Imagine standing in a busy train station in Tokyo and hearing a guide speak in rapid Japanese — and, a few seconds later, your earbud whispers the same meaning back to you in English with the original speaker’s rhythm intact. That’s the promise behind Google’s newly announced Gemini 3.5 Live Translate: a speech-to-speech model built to translate continuously, in more than 70 languages, with low latency and a lifelike delivery.
A near real-time interpreter
Unlike older “turn-by-turn” systems that wait for a speaker to pause, Gemini 3.5 Live Translate processes audio continuously and balances the trade-off between context and speed. The system deliberately stays a few seconds behind the speaker so translations flow naturally without awkward halts — preserving intonation, pacing and pitch so the rendered voice sounds more human than robotic.
Google says the model auto-detects multilingual inputs, filters background noise, and can handle dozens of language combinations inside a single conversation. Behind the scenes, developers can access the capability via the public preview of the Gemini Live API and Google AI Studio, letting partners focus on user experience instead of the plumbing of real‑time audio streaming.
Where you’ll hear it first
Gemini 3.5 Live Translate is rolling out in stages:
- Developers: public preview via the Gemini Live API and Google AI Studio.
- Google Meet: private preview for select Workspace customers this month, with a wider rollout slated later in the year.
- Google Translate app: rolling out globally on Android and iOS for Live Translate.
If you’ve used Meet’s translation before, this is a big leap — the service previously supported only a handful of languages and typically translated to and from English. Gemini 3.5 raises the ceiling to 70+ languages and unlocks more than 2,000 language-pair combinations in a single meeting.
You won’t need Pixel Buds to use it. The Translate app supports any headphones, and Android users get an extra trick: a new “listening mode” that streams translated audio into the phone’s earpiece if you don’t have headphones handy. That makes quick, private translation possible simply by holding the phone to your ear, the way you would for a call. For more on how Google expanded Live Translate beyond Android, see this earlier writeup on the app’s wider rollout (/news/google-live-translate-ios-expansion).
Partners, demos and real-world tests
Google is already working with developer platforms and partners — Agora, LiveKit, Fishjam, Grab and media companies like CJ ENM — to integrate the model into calls, broadcasts and customer service flows. Grab, for example, is trialing the tech to let drivers and riders communicate across languages in near‑real time for millions of calls per month.
Early reactions from partners quoted by Google emphasize low latency and a step up in translation quality. Those demos, recorded in controlled conditions, sound promising; the real test will be unpredictable, noisy, cross-accented conversations in the wild.
Voices, watermarks and safety
One important safety detail: all audio generated by Gemini 3.5 Live Translate includes an imperceptible SynthID watermark embedded in the waveform. Google says the watermark is intended to help detection of AI‑generated audio and discourage misuse such as impersonation or misinformation. You can read the company’s explanation and model card for more on safety and design choices in the official blog post Gemini 3.5 Live Translate.

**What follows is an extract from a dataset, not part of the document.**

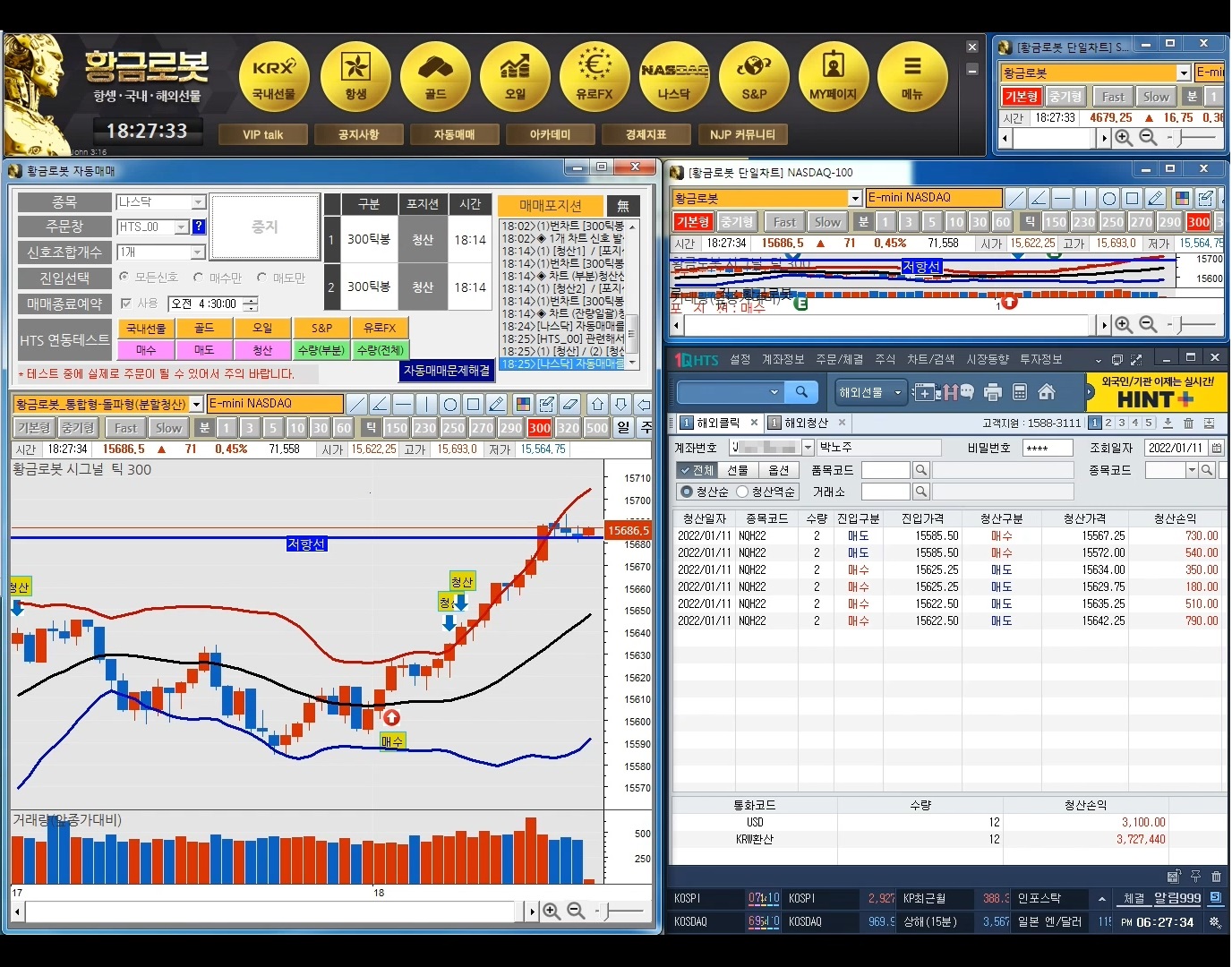Screen dimensions: 1232x967
Task: Click the printer icon in 1QHTS toolbar
Action: pyautogui.click(x=992, y=392)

Privacy and regional availability remain complex as Google expands Gemini features globally; the company has recently rolled other Gemini capabilities outward with some location-based caveats, which is worth keeping in mind when new features appear in your region (/news/google-gemini-personal-intelligence-global-rollout).
What this feels like — and why it matters
Technically, this is an evolution rather than a revolution: speech translation has been a long-running Google project. Practically, the combination of continuous streaming, wide language coverage and low-latency output could change how people handle travel, customer service, international meetings and multilingual broadcasts. The “voice” you hear will sound more natural, and the experience aims to be more conversational than clunky.
There are still open questions: how well the model handles rare dialects, how transcription errors cascade into translated speech, and how smoothly Meet and other apps will surface the feature for real users. Google has also hinted that different capacity builds — including higher-capacity “Pro” variants in its Gemini family — may arrive later, which could shape how the tech is offered to enterprises versus consumers.
If you want to try it or build with it, the easiest entry points are the Translate app and the Gemini Live API preview; enterprises can apply for the Meet preview. Either way, the near-real-time interpreter is moving from demo stages into tools you can use, and that shift tends to surface both delightful surprises and thorny edge cases quickly.